--- START Document section ---

Hold your horsepower! The average price for a gallon of gas in California surged past the $6 mark Thursday, with drivers in San Mateo, San Francisco and Marin counties seeing some of the most painful spikes in the Bay Area.
The state’s average price of $6.03 per gallon represented a 19-cent jump over Tuesday, marking the first time since last fall that the cost has topped $6, according to AAA data.
San Mateo’s average price jumped in two days from $5.67 to $6.04 a gallon, while San Francisco’s leaped from $5.68 to $6.03. Marin’s cost ballooned to $6.07 from $5.69.
Dawn Cusulos, who commutes most days from her home in San Bruno to San Francisco, said the cost of filling up her teal Ford Bronco has spiked from $60 to $80. “You don’t want to drive as much,” Cusulos said at a San Francisco gas station charging $5.79 for a gallon of regular. “But I kind of have to. I’m a Realtor, so I just have to show (properties) when I have to.”
Other Bay Area counties may not have seen prices exceed $6 on average Thursday, but they shared the pain of the abrupt state-wide boost. Santa Clara’s average price soared to $5.89 on Thursday from $5.58 on Tuesday. Alameda hit $5.90 from $5.63, while Contra Costa surged to $5.92 from $5.62.
The financial pain of filling up a tank isn’t lost on elected lawmakers in Sacramento.
Gov. Gavin Newsom this week directed state regulators to start developing penalties to combat purported price-gouging by oil refiners and ordered state air-quality officials to try to boost gas supplies and lower prices by allowing earlier sales of more-polluting but simpler-to-produce winter-formula gas.
“Oil companies are ripping you off, and we’re going to get to the bottom of it,” he said. “Big Oil can’t hide anymore.”
John Treanor, a AAA spokesman, described the Bay Area’s 30-cent jump in prices in 48 hours as “an unusual increase.”
Across much of the U.S., gas prices are dropping as is usual for this time of year, when winter-formula gas blends start hitting the market and demand slides after the summer driving season, Treanor said. California sees cheaper gas around this time, but high global crude oil prices and maintenance of California refineries are standing in the way, Treanor said.
One regulator, the California Energy Commission’s Division of Petroleum Market Oversight in a letter to Newsom last week on spiking gas prices blamed global crude costs, refinery maintenance that refiners “did not adequately prepare for by increasing inventories and imports,” and an “unusual spot market transaction” Sept. 15 that drove up gas prices nearly 50 cents a gallon.
Kevin Slagle, spokesman for the Western States Petroleum Association, said maintenance is “vitally important for the safety of employees and the community and the efficiency of producing the fuels, and planned carefully in advance.” That planning includes “the consideration of supplies,” Slagle added.

--- END Document section ---
--- START Listed records ---

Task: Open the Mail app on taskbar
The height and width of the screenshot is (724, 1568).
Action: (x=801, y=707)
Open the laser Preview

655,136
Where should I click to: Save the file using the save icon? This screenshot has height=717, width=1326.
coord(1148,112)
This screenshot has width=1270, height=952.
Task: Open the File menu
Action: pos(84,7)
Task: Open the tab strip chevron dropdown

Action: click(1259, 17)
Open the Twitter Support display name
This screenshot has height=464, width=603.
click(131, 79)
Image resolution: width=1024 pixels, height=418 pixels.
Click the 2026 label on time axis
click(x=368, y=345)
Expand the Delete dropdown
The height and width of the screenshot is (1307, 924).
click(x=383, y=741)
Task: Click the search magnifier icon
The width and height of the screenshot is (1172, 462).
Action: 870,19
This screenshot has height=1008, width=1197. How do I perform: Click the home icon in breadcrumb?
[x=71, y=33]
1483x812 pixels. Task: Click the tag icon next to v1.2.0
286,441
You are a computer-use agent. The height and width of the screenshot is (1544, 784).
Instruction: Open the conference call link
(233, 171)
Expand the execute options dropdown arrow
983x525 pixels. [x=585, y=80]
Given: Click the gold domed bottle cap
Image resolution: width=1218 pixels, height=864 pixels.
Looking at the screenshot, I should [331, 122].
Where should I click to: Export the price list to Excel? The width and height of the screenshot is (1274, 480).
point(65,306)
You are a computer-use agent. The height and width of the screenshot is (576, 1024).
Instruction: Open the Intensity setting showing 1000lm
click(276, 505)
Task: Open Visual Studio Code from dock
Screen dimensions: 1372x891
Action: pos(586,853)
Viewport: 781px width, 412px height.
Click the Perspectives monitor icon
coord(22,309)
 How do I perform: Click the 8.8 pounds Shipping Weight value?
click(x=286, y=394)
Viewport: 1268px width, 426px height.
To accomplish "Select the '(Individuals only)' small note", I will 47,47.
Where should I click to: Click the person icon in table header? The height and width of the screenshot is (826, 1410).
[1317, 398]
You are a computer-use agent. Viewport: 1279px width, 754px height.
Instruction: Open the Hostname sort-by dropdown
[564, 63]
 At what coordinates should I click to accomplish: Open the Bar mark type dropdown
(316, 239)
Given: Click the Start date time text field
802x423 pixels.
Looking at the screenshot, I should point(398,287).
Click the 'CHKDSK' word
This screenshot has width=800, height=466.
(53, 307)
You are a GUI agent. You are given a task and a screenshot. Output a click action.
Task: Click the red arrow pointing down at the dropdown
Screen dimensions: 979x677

--- END Listed records ---

▶ **Written problem**:
Please answer these questions using the article on California gas prices above:
1. To what average price per gallon did Santa Clara County climb on Thursday?
2. Who spoke for the Western States Petroleum Association?
3. How much did it cost Dawn Cusulos to fill up her Ford Bronco before and after the spike?

▶ **Response to this exercise**:
1. $5.89
2. Kevin Slagle
3. $60 before and $80 after